There is no doubt that Covid-19 presents us with fundamental challenges – and not just medical ones. The virus also confronts us with a “gigantic test of civilizatory values,” as the Tübingen-based media theorist Bernhard Pörksen has aptly remarked. And for weeks now, our lives have been determined by the attempt – at the interface of hope and fear, control and trust, science and the mundane – to pass this test. Indeed, under the impact of this new challenge, which has become a watershed for the post-war generation, dividing its life into a time before and after, habits are being subjected to a stress test, things that were previously inconceivable are being imposed, and completely new approaches are being tried out – also in communications management.

For the communications expert, it is no surprise that the question of how best to convey the measures that were necessary in public and business life – with encroachments on personal liberty that were at times drastic, but also with considerable demands on solidarity and flexibility – cropped up very early in the debate about how to deal with the pandemic. When, at the end of March, the German Ethics Council published its ad hoc recommendations for overcoming the crisis, it was only natural that they should include a demand for a “sound strategy for transparent and regular communication.” The sociologist Rudolf Stichweh puts this success factor into a social context when he speaks of mass media becoming a “system-relevant functional system” in the Covid-19 crisis (one might ask, why not earlier?). In a pandemic, having the final word on what things mean is in the truest sense existential, or, to quote Mona Jaeger’s apposite comment in the Frankfurter Allgemeine newspaper: “In the coronavirus crisis, language gain is also a power gain.”
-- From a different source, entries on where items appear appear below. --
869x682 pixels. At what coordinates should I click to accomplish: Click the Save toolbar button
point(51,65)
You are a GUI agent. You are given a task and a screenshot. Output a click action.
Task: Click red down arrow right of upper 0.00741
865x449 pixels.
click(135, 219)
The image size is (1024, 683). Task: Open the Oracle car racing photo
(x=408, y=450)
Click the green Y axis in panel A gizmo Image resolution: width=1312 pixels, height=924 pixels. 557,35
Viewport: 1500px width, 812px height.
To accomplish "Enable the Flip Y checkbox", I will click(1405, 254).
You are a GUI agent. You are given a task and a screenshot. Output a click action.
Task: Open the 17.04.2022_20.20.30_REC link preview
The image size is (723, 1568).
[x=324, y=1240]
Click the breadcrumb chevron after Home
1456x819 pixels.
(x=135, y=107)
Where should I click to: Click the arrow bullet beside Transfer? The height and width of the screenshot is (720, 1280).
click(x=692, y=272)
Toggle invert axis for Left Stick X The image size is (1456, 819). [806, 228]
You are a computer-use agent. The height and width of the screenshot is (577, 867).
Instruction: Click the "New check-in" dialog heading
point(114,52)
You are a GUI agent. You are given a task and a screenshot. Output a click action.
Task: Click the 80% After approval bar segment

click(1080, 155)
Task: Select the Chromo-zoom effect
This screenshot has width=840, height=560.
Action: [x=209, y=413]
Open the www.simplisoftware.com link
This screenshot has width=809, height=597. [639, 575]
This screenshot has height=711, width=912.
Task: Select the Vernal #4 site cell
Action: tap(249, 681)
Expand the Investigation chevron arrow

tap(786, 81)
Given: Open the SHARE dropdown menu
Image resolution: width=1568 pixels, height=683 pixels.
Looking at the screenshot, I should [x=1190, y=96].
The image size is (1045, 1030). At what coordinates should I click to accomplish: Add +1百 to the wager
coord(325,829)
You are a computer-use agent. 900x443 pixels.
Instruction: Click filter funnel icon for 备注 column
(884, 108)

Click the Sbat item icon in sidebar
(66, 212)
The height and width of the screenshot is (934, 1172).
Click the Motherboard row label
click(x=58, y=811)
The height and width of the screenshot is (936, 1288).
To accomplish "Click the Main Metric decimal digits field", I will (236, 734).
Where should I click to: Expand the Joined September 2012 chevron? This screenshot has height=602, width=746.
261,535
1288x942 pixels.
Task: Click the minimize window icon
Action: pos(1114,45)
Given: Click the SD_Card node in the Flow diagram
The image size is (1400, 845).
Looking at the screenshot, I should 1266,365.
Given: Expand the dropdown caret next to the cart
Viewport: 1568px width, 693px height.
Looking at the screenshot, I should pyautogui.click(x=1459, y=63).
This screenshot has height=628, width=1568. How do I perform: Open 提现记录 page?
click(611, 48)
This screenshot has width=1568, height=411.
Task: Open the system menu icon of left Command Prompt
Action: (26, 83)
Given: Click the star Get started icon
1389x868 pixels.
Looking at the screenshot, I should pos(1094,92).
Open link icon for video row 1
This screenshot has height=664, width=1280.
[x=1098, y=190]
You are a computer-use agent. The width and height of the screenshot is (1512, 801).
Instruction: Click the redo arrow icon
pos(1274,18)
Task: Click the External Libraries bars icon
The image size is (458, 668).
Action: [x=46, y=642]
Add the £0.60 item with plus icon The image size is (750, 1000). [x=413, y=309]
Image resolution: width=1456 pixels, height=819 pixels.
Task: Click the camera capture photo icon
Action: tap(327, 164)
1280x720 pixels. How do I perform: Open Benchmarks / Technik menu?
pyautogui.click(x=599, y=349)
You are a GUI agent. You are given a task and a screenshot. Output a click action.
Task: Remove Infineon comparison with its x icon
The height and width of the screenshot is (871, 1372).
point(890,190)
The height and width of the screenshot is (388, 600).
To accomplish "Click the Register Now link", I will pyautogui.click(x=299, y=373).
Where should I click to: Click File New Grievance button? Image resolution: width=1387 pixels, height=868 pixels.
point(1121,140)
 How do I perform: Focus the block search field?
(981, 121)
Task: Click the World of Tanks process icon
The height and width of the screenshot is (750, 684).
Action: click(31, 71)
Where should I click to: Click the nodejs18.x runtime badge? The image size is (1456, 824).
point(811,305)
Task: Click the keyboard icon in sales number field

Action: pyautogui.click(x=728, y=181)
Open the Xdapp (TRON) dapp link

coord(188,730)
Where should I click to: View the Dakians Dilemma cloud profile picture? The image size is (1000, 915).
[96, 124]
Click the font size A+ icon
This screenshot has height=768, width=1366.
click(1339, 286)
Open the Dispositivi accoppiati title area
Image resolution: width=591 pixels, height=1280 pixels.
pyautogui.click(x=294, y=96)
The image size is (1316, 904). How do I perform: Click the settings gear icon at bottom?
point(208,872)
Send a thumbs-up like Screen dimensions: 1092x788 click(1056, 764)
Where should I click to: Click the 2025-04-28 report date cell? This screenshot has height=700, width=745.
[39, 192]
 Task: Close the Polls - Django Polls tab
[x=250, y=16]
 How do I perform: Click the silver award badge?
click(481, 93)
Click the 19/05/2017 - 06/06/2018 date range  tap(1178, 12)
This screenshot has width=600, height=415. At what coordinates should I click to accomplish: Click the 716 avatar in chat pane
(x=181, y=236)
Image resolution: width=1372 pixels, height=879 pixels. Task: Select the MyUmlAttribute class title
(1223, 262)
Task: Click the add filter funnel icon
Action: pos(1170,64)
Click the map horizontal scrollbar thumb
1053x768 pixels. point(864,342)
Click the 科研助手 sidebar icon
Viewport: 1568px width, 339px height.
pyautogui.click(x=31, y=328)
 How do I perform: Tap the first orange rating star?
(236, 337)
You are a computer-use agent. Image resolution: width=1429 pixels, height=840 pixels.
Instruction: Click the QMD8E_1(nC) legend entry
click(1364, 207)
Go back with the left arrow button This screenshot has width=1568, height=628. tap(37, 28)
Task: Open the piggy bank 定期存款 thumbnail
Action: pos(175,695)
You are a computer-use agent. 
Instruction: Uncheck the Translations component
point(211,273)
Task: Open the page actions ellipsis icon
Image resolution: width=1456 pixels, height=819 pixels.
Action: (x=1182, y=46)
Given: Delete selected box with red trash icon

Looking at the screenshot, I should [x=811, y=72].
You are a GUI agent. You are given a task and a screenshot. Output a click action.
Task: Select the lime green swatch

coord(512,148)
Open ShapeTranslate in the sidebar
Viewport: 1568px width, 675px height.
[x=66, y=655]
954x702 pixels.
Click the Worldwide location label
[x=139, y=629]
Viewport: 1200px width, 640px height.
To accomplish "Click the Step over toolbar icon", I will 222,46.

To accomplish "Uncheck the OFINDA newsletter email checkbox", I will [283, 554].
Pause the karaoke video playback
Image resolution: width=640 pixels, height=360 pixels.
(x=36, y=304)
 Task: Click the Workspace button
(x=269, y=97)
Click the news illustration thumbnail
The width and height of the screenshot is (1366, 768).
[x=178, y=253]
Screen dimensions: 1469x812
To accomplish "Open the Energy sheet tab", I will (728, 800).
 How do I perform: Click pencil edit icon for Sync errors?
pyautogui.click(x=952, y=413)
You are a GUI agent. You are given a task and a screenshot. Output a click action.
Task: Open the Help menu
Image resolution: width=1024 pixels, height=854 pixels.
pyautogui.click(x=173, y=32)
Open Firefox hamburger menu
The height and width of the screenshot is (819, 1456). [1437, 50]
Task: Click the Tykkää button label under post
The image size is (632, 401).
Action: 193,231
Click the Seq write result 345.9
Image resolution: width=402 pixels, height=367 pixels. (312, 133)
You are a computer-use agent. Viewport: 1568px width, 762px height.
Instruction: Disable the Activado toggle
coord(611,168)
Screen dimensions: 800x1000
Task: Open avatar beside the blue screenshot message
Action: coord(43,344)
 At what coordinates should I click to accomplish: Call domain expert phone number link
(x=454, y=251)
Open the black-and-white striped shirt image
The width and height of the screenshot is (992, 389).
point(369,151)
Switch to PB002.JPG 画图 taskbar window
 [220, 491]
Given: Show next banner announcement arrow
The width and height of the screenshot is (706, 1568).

However, there is also a downside to the significance of communications in times of pandemic. With impact so great and the effort of posting one’s own position so low, there is a dramatic jump in the standards that apply to choice of words and integrity of action. The coronavirus has not only engendered a language of its own, with comparatively harmless epithets such as covidiot and coronaspeck (see the Economist article “Do you speak corona?”), but also, as the WHO has warned, an entire infodemic of misleading formulations, false reports, and conspiracy theories. In the initial phase of combating this crisis, moreover, it was sad to see how virologists – clearly overwhelmed by the sudden surge in media interest in their discipline and their personal lives – maneuvered themselves communicatively into positions that carried all-too-real risks of a fall. The unease felt by the Berlin virologist Christian Drosten, who suddenly found himself portrayed on t-shirts, is just one example.

In times of great uncertainty and maximum risk, communication is a very efficient substance, but often also a very tricky one. It’s not just a question of dose (not too little, but not too much either), but also of purity and side-effects. Peter Sloterdijk’s admonishment to journalists applies equally well to PR and advertising professionals: “Anyone involved in mass communications is part of a system geared to spreading panic, since only panic can lead us to the yearning core of other subjects.” By going on to distinguish negatively charged (fear) and positively charged panic (desire), he gives us a clue to the kind of stimulus communications need to provide in times of coronavirus: for solidarity and trust, but without restricting freedom and individual responsibility.